C’est un bar d’après guerre comme on les voit dans les films en noir et blanc, avec plus de places sur le zinc qu’autour des tables éparpillées au fond de la salle. Avec un patron, Massimo, qui connaît tout le monde, tape le carton et roule les dés avec ses clients entre deux cafés servis, dans une petite cavité aménagée en bout de comptoir. Un bar où l’on serre la main de tout le monde, connu ou inconnu, avant de commander sa bière.

C’est donc aux « Armes de la ville » qu’on trouve Mohammed, Djamel, Radouane, Nasser, Joe et beaucoup d’autres, les 30-40 ans, la seconde génération, qui bosse et n’apparaît qu’après 18 heures. Ici, on appelle « les mômes » les jeunes qui ont mis le feux aux voitures il y a deux semaines. Et beaucoup des clients des « Armes » s’en occupent, comme éducateurs, profs, moniteurs ou volontaires dans les associations de quartier et les clubs de sport.

Du coup, le discours de Nasser, un baraqué en pleine forme, est minoritaire:

– Moi, les mômes qui font des conneries, c’est tolérance zéro. Ils n’ont pas envie de se lever le matin! Ils veulent des tunes sans travailler! Ils n’ont aucune envie de s’intégrer! Et ils nous font du mal, parce que cette histoire, ça va encore nous retomber dessus.

De fait, la plupart des grands frères ici présents étaient sur le pont dès le premier jour des émeutes.

– C’est eux qui ont calmé les mômes, dit Mohammed. Pas le couvre-feu. Mais c’est Sarko qui va en récupérer tout le crédit.

Radouane, lui, est un cas particulier. Alors qu’aucun autre ne bouge, il est parti, il a quitté Bondy durant huit ans faire le tour de la France, connaître son pays. Il s’est marié, fait deux enfants, puis divorcé. Pour éviter de plonger, il est rentré à Bondy, où tout de suite des mains lui ont été tendues.

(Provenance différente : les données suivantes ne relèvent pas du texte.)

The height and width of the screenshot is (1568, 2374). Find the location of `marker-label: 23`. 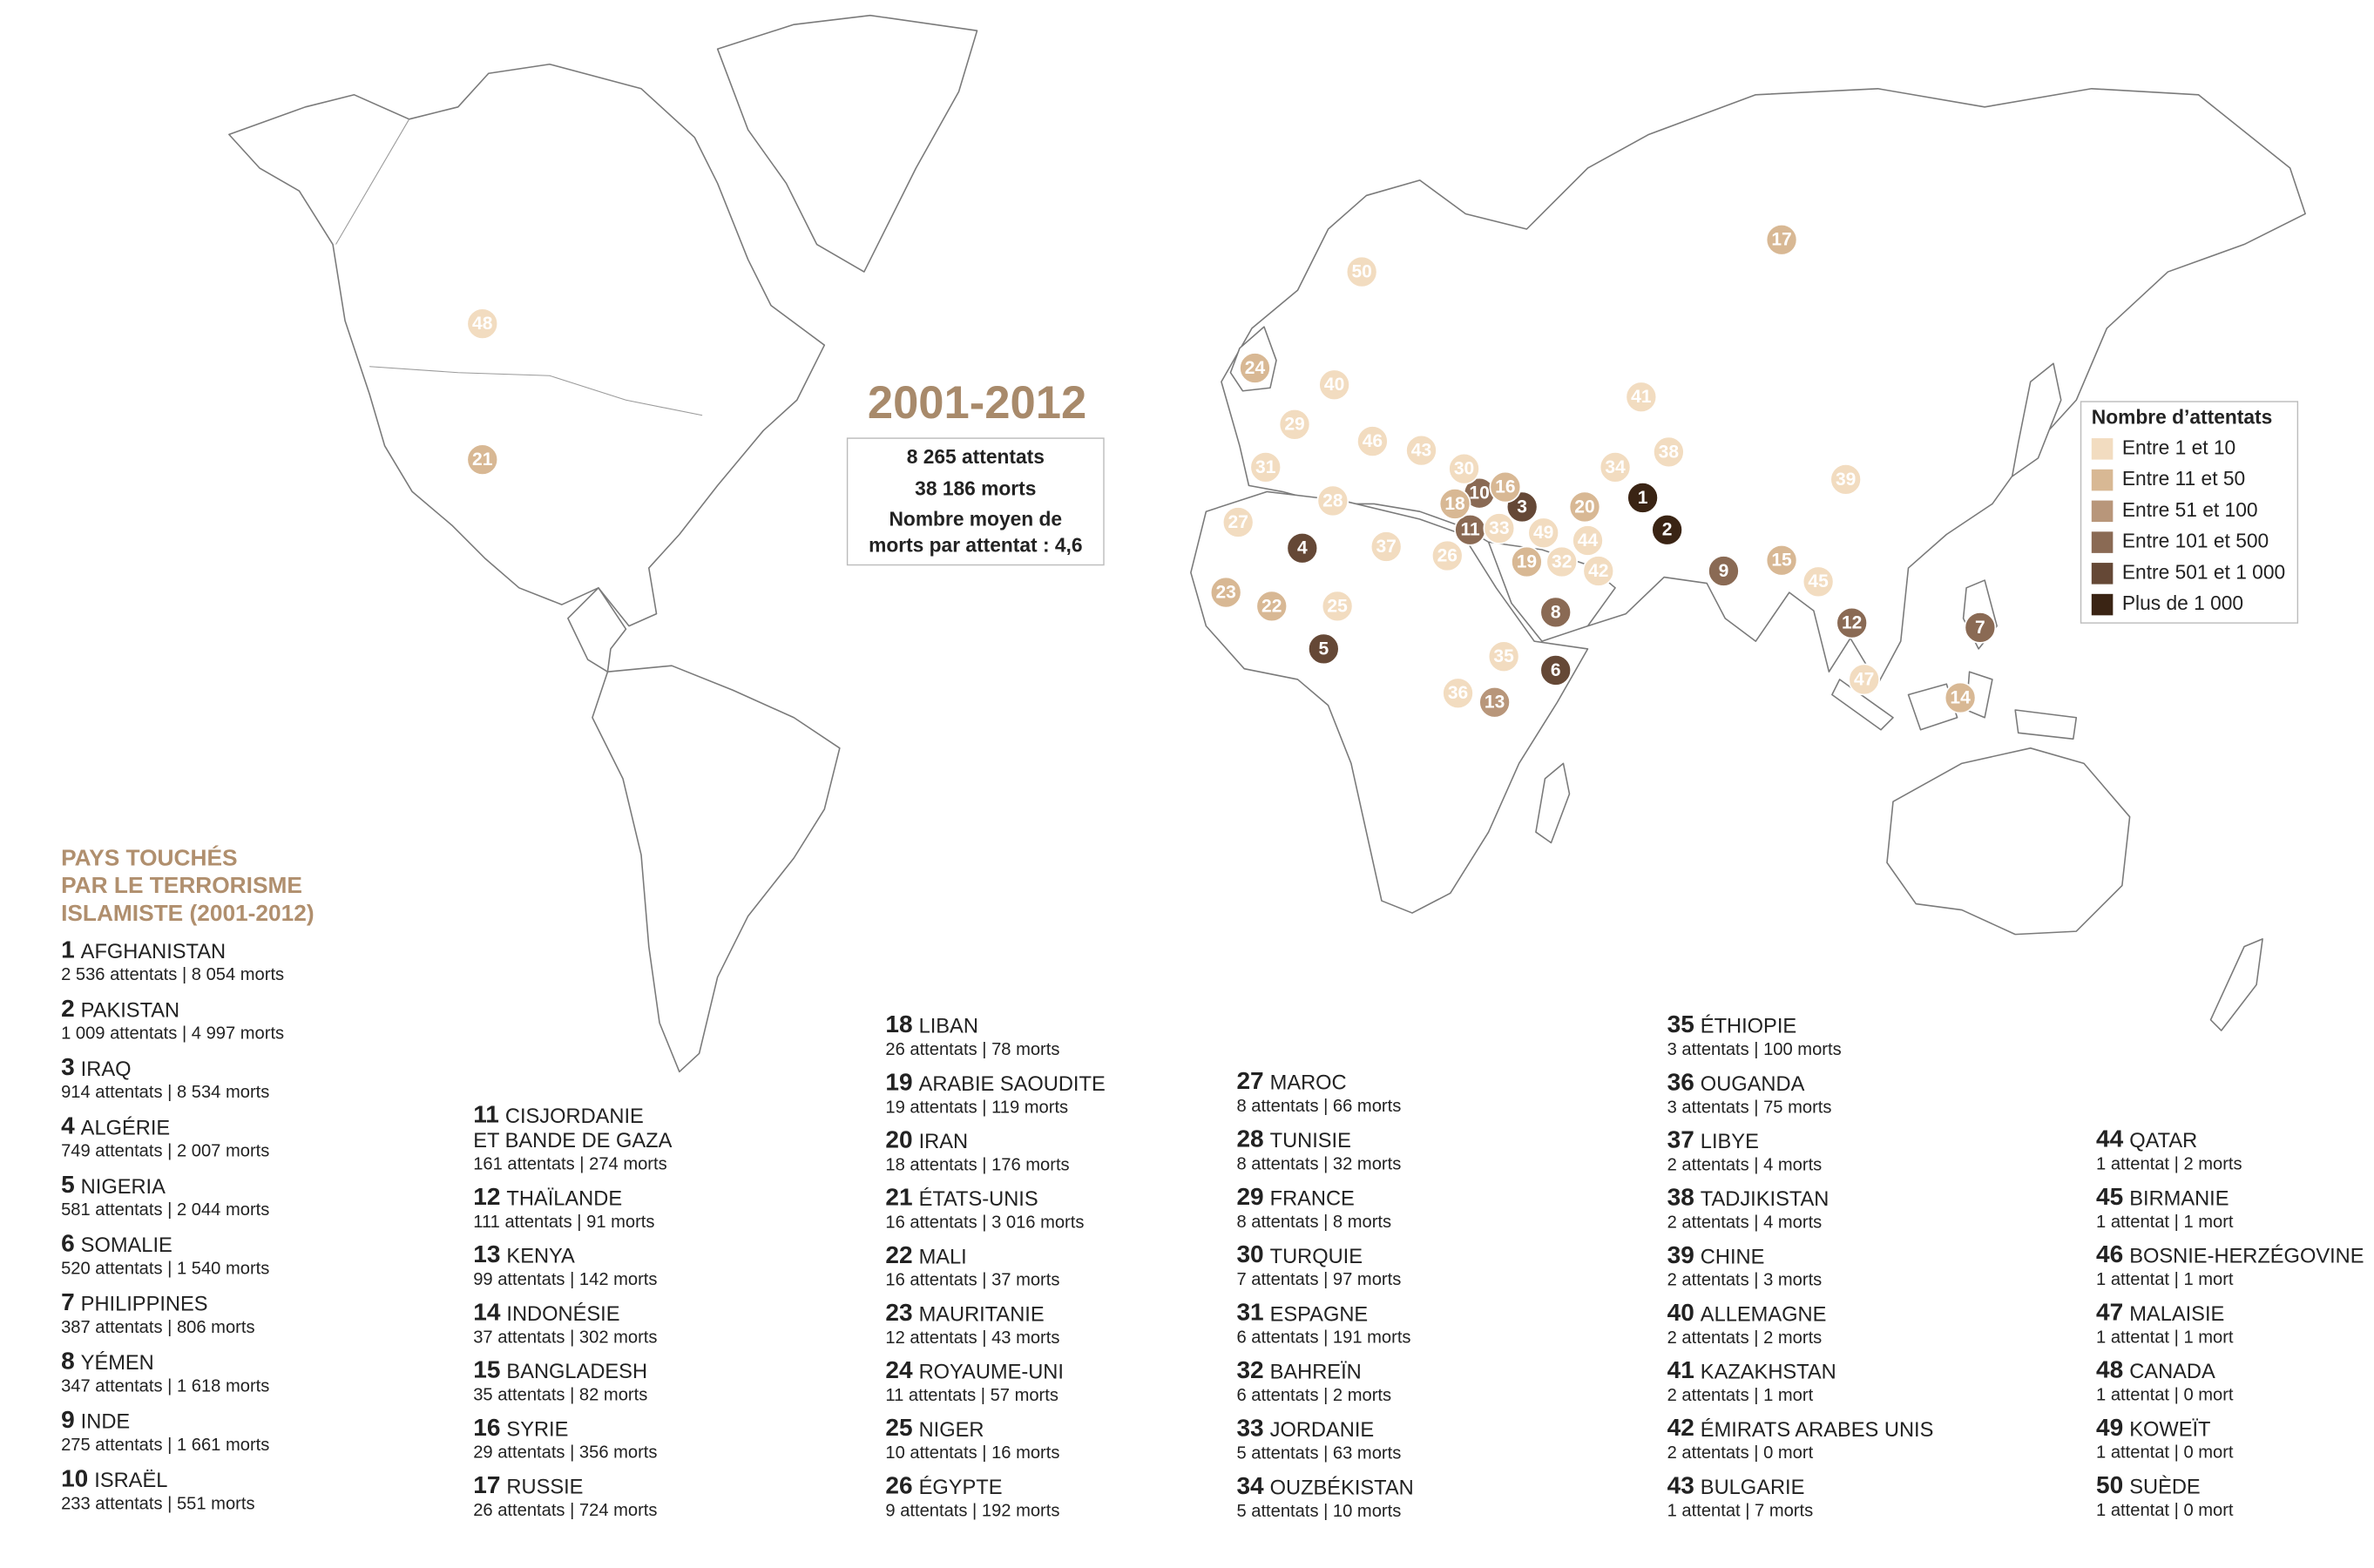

– Notre génération a eu beaucoup de chance, mais on n’a rien laissé derrière nous. On était inquiet. On est entré sur le marché du travail quand il commençait à ne plus en avoir. On s’est faufilé, on a pas pensé aux autres.

Du coup, pour payer ses dettes, il donne tout. La journée, il travaille dans un lycée. Le soir, il entraîne le Racing Club Blanqui, un club de foot de quartier sur lequel France 2 a récemment tourné un petit reportage et dont il va falloir qu’on reparle ici. Et le week-end, il donne un coup de main à une association qui s’occupe des Maliens sans papiers de la ceinture de Paris.